Exercise objective
Reproduce the data below without any changes, from the line containing "This screenshot has height=442, width=718." up to and including the line containing "tap(1013, 228)".

Material for this exercise
________________________________________

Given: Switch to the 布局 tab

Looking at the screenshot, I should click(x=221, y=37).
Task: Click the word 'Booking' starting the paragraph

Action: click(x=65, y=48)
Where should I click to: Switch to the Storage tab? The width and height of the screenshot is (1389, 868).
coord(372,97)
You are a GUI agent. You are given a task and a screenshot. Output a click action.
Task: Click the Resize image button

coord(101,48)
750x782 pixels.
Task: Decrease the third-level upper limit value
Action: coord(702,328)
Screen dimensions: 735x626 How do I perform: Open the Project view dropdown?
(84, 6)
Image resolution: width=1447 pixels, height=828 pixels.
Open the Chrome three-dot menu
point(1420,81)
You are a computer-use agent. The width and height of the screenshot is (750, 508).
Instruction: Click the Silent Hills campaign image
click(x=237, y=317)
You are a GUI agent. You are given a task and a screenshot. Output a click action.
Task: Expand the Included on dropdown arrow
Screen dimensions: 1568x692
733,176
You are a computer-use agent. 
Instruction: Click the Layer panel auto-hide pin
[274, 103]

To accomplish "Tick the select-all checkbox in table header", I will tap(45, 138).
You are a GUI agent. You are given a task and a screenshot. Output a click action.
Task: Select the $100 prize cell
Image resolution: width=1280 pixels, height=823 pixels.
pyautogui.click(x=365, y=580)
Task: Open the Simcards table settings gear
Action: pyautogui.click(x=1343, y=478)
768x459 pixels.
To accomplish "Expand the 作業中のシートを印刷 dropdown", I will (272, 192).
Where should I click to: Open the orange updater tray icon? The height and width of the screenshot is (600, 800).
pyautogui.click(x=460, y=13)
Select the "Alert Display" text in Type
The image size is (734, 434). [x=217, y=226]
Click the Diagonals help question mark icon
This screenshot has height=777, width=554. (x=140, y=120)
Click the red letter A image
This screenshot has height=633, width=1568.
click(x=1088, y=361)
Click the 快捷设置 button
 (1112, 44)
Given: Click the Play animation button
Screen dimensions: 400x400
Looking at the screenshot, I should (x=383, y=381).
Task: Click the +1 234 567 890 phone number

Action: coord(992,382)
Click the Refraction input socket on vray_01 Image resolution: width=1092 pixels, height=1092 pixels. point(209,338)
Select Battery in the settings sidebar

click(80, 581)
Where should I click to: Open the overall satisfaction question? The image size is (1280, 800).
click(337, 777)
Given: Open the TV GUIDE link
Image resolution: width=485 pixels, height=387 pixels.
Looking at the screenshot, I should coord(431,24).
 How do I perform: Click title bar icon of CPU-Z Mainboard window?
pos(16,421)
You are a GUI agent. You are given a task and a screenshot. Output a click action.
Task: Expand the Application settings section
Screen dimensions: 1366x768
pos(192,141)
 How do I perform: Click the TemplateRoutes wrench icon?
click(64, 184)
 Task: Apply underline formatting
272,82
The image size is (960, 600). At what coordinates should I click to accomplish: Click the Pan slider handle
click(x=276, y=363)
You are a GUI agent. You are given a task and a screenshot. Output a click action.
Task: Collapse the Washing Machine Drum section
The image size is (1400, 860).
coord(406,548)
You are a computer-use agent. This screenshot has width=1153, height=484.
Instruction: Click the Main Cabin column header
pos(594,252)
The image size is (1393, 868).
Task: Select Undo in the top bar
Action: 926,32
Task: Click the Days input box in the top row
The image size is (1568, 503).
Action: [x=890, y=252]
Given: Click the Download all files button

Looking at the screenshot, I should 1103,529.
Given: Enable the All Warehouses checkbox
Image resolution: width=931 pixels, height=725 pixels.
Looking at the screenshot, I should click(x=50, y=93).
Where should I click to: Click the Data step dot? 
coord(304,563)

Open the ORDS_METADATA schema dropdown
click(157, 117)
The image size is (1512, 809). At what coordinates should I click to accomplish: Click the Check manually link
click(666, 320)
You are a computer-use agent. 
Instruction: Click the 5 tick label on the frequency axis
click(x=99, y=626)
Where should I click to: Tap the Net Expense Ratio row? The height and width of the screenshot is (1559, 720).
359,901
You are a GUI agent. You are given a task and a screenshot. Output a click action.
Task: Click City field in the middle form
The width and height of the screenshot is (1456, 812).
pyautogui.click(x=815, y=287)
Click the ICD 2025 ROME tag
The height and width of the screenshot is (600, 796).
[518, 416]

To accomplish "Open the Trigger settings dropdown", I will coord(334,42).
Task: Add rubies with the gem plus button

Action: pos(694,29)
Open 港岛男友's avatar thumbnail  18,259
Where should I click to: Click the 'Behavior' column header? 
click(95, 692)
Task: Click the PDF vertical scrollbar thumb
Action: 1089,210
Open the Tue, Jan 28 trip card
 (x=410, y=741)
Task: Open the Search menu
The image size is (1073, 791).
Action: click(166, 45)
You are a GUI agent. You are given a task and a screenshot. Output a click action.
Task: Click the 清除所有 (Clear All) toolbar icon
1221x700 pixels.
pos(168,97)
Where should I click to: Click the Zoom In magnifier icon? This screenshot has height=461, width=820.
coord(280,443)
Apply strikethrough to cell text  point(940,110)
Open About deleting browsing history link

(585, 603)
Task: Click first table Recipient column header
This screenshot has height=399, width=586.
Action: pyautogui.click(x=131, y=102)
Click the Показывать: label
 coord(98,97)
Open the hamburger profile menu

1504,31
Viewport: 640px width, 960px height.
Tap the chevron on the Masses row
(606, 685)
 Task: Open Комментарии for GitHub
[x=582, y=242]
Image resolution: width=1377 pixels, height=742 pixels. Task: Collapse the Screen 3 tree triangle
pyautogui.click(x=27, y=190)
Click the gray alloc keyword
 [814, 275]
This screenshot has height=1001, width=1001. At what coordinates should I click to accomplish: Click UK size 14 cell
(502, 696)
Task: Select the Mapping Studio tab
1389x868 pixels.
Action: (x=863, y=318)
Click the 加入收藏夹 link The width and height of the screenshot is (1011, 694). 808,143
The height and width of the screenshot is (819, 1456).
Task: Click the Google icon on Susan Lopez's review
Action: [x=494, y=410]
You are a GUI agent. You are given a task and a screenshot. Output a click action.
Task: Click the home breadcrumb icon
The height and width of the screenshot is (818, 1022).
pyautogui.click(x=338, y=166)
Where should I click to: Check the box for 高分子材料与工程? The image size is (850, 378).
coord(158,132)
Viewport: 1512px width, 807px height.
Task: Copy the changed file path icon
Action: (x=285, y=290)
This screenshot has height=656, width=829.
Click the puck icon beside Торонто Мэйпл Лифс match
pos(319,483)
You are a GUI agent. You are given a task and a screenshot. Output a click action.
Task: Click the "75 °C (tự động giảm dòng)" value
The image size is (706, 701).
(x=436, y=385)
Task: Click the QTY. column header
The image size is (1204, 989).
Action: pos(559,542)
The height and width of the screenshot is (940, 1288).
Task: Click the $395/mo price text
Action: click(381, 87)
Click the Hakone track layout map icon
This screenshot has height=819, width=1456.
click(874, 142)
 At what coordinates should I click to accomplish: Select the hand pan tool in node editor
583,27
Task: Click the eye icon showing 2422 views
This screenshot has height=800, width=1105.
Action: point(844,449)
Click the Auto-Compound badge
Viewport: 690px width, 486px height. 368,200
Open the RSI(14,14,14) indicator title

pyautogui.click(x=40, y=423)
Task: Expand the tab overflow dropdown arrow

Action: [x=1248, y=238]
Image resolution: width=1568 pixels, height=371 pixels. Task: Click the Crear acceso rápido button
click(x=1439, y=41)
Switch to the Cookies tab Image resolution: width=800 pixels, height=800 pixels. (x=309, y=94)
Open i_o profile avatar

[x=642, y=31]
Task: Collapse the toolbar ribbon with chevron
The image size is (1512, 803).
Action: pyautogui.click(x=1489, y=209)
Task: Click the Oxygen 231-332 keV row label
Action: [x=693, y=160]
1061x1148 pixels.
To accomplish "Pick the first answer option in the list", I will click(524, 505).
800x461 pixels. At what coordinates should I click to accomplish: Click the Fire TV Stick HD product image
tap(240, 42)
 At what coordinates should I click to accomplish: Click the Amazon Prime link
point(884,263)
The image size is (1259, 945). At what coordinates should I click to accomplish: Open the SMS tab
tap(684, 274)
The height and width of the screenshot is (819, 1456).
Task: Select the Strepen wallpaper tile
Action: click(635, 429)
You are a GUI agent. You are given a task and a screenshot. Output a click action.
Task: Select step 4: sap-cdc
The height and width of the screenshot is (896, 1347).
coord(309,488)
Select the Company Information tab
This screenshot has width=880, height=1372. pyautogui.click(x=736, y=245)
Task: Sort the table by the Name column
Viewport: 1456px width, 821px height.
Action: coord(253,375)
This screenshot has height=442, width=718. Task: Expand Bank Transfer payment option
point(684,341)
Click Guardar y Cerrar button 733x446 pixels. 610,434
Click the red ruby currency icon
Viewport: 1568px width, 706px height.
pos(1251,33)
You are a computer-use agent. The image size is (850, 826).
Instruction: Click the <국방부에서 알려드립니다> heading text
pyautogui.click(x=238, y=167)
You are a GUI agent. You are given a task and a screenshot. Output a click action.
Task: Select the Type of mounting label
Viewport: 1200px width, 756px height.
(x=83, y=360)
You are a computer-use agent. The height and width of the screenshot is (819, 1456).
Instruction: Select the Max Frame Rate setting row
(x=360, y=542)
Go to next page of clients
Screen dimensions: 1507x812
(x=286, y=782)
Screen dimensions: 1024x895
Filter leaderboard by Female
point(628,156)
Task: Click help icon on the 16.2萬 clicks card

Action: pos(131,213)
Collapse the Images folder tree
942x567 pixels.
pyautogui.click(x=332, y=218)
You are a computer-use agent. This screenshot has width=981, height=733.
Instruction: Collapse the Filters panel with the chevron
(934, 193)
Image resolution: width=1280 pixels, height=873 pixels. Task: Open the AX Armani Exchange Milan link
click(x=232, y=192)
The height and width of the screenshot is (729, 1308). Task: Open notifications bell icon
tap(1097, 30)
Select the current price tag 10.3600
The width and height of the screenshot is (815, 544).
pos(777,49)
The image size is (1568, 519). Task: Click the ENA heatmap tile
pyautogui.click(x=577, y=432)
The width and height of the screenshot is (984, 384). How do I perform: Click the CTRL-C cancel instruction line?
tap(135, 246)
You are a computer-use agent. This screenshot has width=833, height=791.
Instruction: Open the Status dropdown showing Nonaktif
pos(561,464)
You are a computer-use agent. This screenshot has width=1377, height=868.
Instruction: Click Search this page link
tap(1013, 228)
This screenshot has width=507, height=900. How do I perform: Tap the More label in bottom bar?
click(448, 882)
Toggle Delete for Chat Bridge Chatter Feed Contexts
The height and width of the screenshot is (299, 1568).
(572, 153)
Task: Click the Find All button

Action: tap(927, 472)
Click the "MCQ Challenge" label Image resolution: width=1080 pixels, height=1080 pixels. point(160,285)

________________________________________

Task solution
This screenshot has height=442, width=718. Task: Expand Bank Transfer payment option
point(684,341)
Click Guardar y Cerrar button 733x446 pixels. 610,434
Click the red ruby currency icon
Viewport: 1568px width, 706px height.
pos(1251,33)
You are a computer-use agent. The image size is (850, 826).
Instruction: Click the <국방부에서 알려드립니다> heading text
pyautogui.click(x=238, y=167)
You are a GUI agent. You are given a task and a screenshot. Output a click action.
Task: Select the Type of mounting label
Viewport: 1200px width, 756px height.
(x=83, y=360)
You are a computer-use agent. The height and width of the screenshot is (819, 1456).
Instruction: Select the Max Frame Rate setting row
(x=360, y=542)
Go to next page of clients
Screen dimensions: 1507x812
(x=286, y=782)
Screen dimensions: 1024x895
Filter leaderboard by Female
point(628,156)
Task: Click help icon on the 16.2萬 clicks card

Action: pos(131,213)
Collapse the Images folder tree
942x567 pixels.
pyautogui.click(x=332, y=218)
You are a computer-use agent. This screenshot has width=981, height=733.
Instruction: Collapse the Filters panel with the chevron
(934, 193)
Image resolution: width=1280 pixels, height=873 pixels. Task: Open the AX Armani Exchange Milan link
click(x=232, y=192)
The height and width of the screenshot is (729, 1308). Task: Open notifications bell icon
tap(1097, 30)
Select the current price tag 10.3600
The width and height of the screenshot is (815, 544).
pos(777,49)
The image size is (1568, 519). Task: Click the ENA heatmap tile
pyautogui.click(x=577, y=432)
The width and height of the screenshot is (984, 384). How do I perform: Click the CTRL-C cancel instruction line?
tap(135, 246)
You are a computer-use agent. This screenshot has width=833, height=791.
Instruction: Open the Status dropdown showing Nonaktif
pos(561,464)
You are a computer-use agent. This screenshot has width=1377, height=868.
Instruction: Click Search this page link
tap(1013, 228)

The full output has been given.